Document text
────────────────────────────────────────

If you’re interested in birds, you’ve probably heard of the Christmas bird count. On December 25th, volunteers head out to see what feathered friends are in their area and report to a national data bank.
You may not know that a similar enterprise is underway for frogs. In fact, the North American Amphibian Monitoring Project is looking for help here in Virginia.
Brian Munford is an executive chef who loves nature, but when his work day ends at around 10 p.m., bird watching is out of the question. That’s why he jumped at the chance to join the North American Amphibian Monitoring Project.
At least three times a year, he drives a rural route, stopping near wetlands to listen for frogs.
“I thought it would be neat to check out a couple of these spots. It should be wet, and they’re far enough away from any kind of agricultural activity that they should be relatively pristine. So we’ll see what we see – hear what we hear.”
It took a couple of years to learn the sounds that 27 native frogs make in this part of the world. At the state’s Department of Game and Inland Fisheries, herpetologist J.D. Kleopfer says there are mating calls, distress calls and release calls.

────────────────────────────────────────

Extracted material

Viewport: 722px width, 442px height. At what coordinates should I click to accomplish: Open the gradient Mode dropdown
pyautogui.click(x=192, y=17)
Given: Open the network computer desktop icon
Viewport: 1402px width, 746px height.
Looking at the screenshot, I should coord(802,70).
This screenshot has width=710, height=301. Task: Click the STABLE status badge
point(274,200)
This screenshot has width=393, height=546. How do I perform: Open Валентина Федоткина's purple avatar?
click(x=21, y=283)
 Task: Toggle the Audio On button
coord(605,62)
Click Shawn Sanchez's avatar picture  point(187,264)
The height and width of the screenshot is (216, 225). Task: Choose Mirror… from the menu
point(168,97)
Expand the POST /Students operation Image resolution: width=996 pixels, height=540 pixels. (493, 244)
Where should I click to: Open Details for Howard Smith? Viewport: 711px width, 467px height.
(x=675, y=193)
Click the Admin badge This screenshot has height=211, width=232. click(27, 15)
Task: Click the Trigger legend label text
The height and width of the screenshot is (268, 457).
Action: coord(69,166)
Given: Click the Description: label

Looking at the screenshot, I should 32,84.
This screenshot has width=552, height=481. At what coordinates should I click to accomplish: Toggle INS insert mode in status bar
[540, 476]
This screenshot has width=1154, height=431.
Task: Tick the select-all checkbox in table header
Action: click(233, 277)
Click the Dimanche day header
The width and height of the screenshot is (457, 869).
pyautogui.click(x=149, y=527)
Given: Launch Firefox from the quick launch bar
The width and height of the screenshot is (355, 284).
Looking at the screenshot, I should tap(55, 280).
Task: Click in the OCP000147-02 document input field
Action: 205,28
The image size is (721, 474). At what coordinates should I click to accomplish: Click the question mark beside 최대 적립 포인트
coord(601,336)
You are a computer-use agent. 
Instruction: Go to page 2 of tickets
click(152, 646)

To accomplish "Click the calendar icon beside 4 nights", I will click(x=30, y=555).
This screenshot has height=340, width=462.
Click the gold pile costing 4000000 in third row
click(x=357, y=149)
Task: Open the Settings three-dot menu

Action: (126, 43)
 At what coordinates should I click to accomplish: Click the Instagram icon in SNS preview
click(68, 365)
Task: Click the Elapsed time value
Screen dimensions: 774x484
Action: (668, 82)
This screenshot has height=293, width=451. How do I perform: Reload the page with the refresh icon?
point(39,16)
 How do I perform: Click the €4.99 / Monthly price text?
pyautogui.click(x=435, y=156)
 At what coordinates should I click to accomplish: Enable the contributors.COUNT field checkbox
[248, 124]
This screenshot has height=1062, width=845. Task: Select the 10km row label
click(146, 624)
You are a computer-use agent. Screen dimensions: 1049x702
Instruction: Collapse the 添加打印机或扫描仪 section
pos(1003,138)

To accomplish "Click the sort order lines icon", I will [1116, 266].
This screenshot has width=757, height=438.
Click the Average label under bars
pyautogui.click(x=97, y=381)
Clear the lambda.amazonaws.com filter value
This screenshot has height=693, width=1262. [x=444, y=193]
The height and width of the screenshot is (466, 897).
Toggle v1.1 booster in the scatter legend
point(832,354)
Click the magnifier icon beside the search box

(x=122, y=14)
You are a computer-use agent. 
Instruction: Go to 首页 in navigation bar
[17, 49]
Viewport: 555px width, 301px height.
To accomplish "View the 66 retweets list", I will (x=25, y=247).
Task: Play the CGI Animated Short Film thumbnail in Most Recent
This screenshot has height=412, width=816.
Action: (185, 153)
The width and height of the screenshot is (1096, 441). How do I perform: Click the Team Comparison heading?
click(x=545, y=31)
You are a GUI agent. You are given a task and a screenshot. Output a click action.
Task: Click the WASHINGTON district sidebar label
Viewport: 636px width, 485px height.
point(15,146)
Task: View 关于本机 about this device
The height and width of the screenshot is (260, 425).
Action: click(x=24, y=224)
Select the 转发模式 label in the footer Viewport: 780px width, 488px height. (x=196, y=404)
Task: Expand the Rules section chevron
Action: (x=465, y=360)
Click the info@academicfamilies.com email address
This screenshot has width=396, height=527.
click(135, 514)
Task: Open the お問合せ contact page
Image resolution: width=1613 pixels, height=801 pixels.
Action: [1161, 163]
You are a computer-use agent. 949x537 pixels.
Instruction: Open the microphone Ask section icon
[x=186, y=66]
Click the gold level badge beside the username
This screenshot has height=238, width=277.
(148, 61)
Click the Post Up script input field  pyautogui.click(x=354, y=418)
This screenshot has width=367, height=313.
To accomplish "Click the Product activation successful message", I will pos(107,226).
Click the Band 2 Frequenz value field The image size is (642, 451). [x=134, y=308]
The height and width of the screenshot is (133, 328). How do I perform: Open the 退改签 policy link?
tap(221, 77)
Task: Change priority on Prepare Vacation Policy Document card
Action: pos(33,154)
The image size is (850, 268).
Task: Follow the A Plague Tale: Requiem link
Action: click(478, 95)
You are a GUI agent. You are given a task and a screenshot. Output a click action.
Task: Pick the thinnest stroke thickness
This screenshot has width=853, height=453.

────────────────────────────────────────

Work request
In the text about the frog monitoring project, how often does Brian Munford drive his rural route to listen for frogs?

Output of the exercise
At least three times a year.